• OBJECTIVE: Reproduce the records from the line with "Given: Click the file hash text" up to and including the line with "will [337, 317].", swapping "Screen dimensions" for "Screen size" and changing nothing else.

• DATA FOR THE TASK:
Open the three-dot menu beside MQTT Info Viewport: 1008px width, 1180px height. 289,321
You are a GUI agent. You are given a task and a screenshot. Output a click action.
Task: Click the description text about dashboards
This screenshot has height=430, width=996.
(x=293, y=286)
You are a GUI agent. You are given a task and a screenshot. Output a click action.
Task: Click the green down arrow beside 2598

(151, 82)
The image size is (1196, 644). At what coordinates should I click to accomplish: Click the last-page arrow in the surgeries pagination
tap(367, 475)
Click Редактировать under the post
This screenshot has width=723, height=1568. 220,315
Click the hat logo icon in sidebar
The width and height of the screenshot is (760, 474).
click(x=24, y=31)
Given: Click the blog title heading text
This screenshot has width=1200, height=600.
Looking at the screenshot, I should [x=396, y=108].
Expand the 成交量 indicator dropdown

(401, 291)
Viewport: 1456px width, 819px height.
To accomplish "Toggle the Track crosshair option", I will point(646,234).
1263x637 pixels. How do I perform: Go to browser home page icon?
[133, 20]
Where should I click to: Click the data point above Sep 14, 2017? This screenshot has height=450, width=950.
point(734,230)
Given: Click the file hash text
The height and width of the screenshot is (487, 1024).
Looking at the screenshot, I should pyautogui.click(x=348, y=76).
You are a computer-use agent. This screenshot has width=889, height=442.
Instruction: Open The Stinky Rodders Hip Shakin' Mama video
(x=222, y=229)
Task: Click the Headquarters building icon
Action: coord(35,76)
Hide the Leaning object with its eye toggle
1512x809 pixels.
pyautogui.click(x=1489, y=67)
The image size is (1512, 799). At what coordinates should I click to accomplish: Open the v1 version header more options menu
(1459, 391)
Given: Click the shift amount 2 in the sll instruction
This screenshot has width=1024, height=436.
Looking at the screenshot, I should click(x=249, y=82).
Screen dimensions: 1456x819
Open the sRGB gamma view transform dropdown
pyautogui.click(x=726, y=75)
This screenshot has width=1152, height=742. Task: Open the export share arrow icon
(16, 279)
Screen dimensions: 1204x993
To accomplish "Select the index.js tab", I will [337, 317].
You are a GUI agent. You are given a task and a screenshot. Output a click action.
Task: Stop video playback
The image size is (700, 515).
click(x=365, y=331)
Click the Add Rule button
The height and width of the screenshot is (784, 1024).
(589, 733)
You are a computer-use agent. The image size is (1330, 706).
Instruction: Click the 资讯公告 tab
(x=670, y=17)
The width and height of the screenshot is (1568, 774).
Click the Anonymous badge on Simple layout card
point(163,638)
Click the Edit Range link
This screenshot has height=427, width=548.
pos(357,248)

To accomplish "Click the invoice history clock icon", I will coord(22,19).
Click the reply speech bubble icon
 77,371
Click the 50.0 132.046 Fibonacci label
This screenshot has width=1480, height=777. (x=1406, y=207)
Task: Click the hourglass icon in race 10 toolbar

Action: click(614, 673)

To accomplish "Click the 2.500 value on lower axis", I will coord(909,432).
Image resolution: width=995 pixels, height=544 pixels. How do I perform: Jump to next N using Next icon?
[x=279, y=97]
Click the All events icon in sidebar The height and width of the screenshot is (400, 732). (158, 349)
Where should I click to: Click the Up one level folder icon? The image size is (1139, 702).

• THE COMPLETED TASK:
Given: Click the file hash text
The height and width of the screenshot is (487, 1024).
Looking at the screenshot, I should pyautogui.click(x=348, y=76).
You are a computer-use agent. This screenshot has width=889, height=442.
Instruction: Open The Stinky Rodders Hip Shakin' Mama video
(x=222, y=229)
Task: Click the Headquarters building icon
Action: coord(35,76)
Hide the Leaning object with its eye toggle
1512x809 pixels.
pyautogui.click(x=1489, y=67)
The image size is (1512, 799). At what coordinates should I click to accomplish: Open the v1 version header more options menu
(1459, 391)
Given: Click the shift amount 2 in the sll instruction
This screenshot has width=1024, height=436.
Looking at the screenshot, I should click(x=249, y=82).
Screen size: 1456x819
Open the sRGB gamma view transform dropdown
pyautogui.click(x=726, y=75)
This screenshot has width=1152, height=742. Task: Open the export share arrow icon
(16, 279)
Screen size: 1204x993
To accomplish "Select the index.js tab", I will [337, 317].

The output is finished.